…И выбираю лингвистику
…И выбираю лингвистику
Университетская жизнь, начавшаяся 1 сентября 1949 года, захватила меня пестротой и неожиданностью впечатлений. Занятия наши можно было бы разделить на три типа: язык, лекции, семинары.
«Язык» мало отличался от уроков в школе, поскольку присутствие было обязательным и каждый преподаватель много задавал на дом. Семинары на первом курсе велись главным образом по истории партии. К ним тоже приходилось основательно готовиться. Что касается лекций, то я быстро поняла, что их посещение было для меня чистой потерей времени. В описываемый период филологический факультет включал в себя отделение журналистики, отделение логики и русского языка и, кроме того, искусствоведческое. Общие лекции первого курса проходили в знаменитой Коммунистической аудитории и предполагали присутствие трехсот
Заработав репутацию сильной и прилежной студентки, я стала понемногу лекции пропускать. В итоге мне удалось за шесть лет учебы на филфаке пропустить все без исключения лекции по общественно-экономическим дисциплинам, включая историю философии, — огромная экономия времени и сил! Конечно, возместить это можно было только чтением первоисточников, но здесь сказалась твердая рука Софьи Моисеевны Качановой, которая на уроках истории в 175-й школе приучила нас читать любые тексты.

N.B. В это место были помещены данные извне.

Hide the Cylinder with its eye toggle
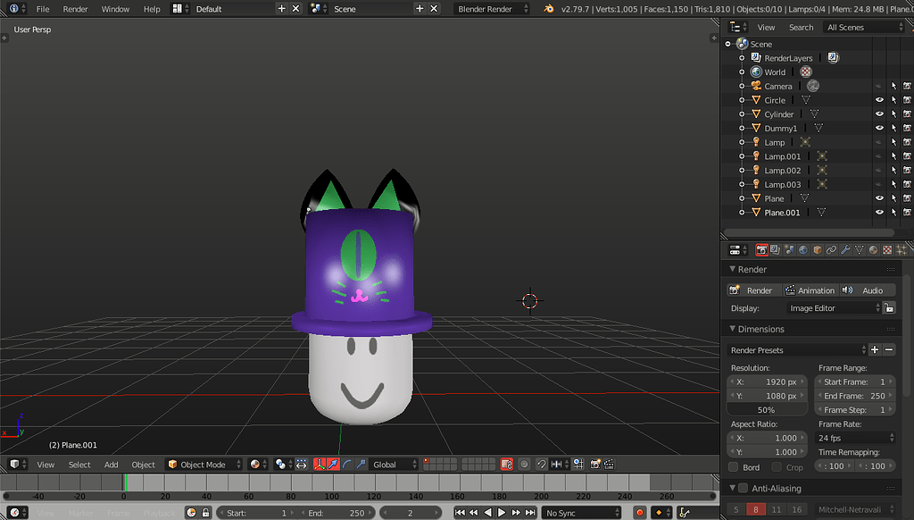 click(879, 113)
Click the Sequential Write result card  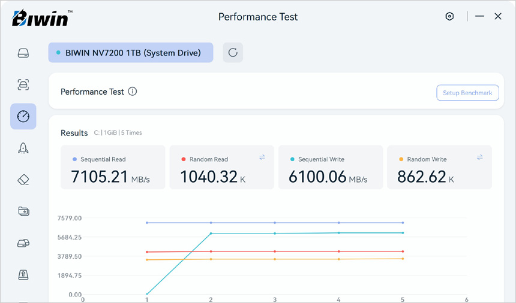(330, 168)
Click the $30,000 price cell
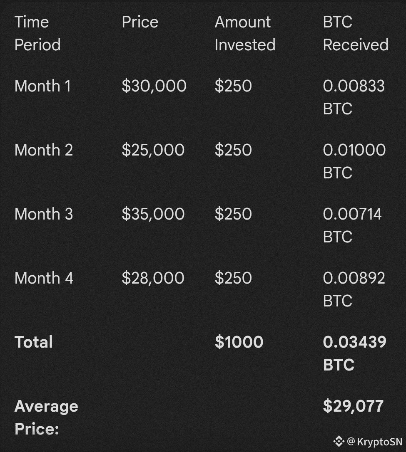Screen dimensions: 406x452 154,86

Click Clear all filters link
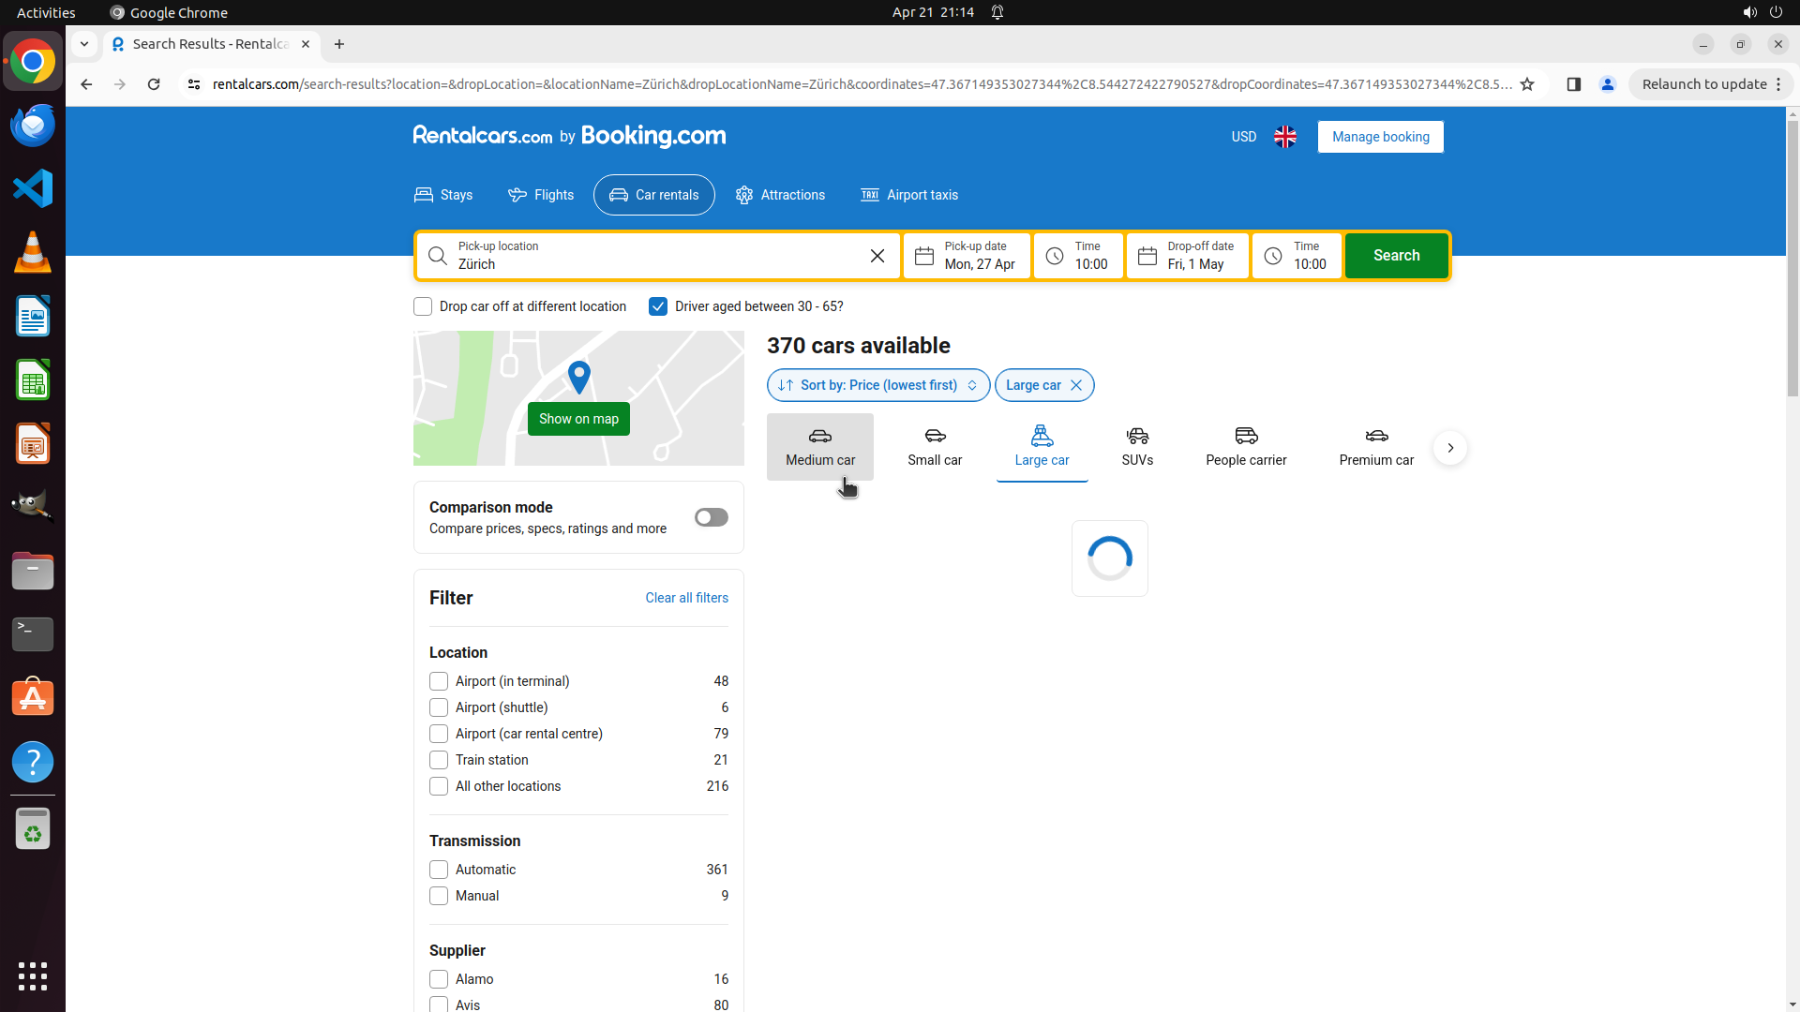tap(686, 598)
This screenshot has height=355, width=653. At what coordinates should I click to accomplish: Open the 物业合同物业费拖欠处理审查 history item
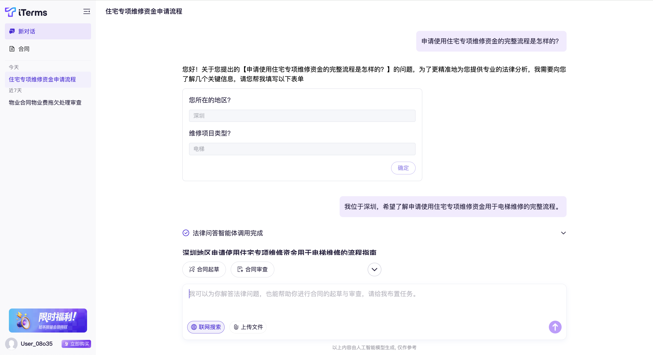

Я отнюдь не хочу сказать, что не ходила на лекции по истории партии или диамату потому, что сознательно критически относилась к этим предметам. Напротив того, я упорно и без особых раздумий их учила, да так, что по моим конспектам позже занимались несколько поколений студентов филфака. Просто за все годы учебы в университете у нас практически не было хороших лекторов — т. е. таких, которые умели бы или сообщить что-то, о чем негде прочитать, или представить предмет так, что он сделался бы более логичен и содержателен. Скорее наоборот — из книг можно было почерпнуть куда больше. Исключение составляли лекции по истории зарубежной литературы, поскольку соответствующих учебников не было, и мы были обязаны смотреть на прочитанные нами тексты так, как это излагалось в лекциях. В особой степени сказанное относилось к Р. М. Самарину — не посещая его лекций, можно было самому себе заранее поставить двойку. Но об этом персонаже я скажу отдельно.
Собственно, по-настоящему интересный курс я слушала у одного человека — это был историк В. И. Шунков, который читал нам историю Древней Руси. Я не умела тогда понять, чем этот тихий человек отличался от других профессоров и преподавателей. Через семь лет после описываемых событий я пришла к нему наниматься на работу: он был директором ФБОН — Фундаментальной библиотеки общественных наук. Конечно, он меня не помнил, тем более что по истории у нас не было экзамена. Передо мной был все тот же тихий немолодой человек без начальственных замашек. Помню, как меня это поразило — для меня-то с первого курса прошла вечность. Мне представляется, что в университете Шунков был один из немногих профессоров, не озабоченных закулисными играми и зарабатыванием политического капитала. В этих играх были свои победители — к ним как раз относился Самарин. Но и жертвы несли на себе определенный отпечаток — в лучшем случае это была крайняя осторожность, как у читавшего нам литературу XVI–XVII веков Ю. Б. Виппера, а в худшем — откровенный страх. И было чего и кого бояться! Впрочем, и это отдельная тема.
Есть парадоксы, которые возможны только в юности: позже они выглядят абсурдом. Мирон Семенович Вовси не случайно предлагал мне отнести документы в медицинский. Я росла в кругу врачей и лет до шестнадцати сама собиралась стать врачом. (Об этом см. раздел «Наука как стиль жизни».) На филологический факультет МГУ я действительно поступала с намерением в будущем заниматься русской литературой. Почему русской? Почему именно литературой? Да потому, что на другое у меня не хватило воображения. О лингвистике я не слышала и даже слова такого не знала. Филологией в свои шестнадцать лет я считала занятия в духе М. О. Гершензона или С. И. Бонди. Сидя вечерами в юношеском зале Ленинской библиотеки, я представляла себя в будущем их последовательницей. Описанные выше детские впечатления о пушкинских днях зимы 1937 года всему этому очень способствовали.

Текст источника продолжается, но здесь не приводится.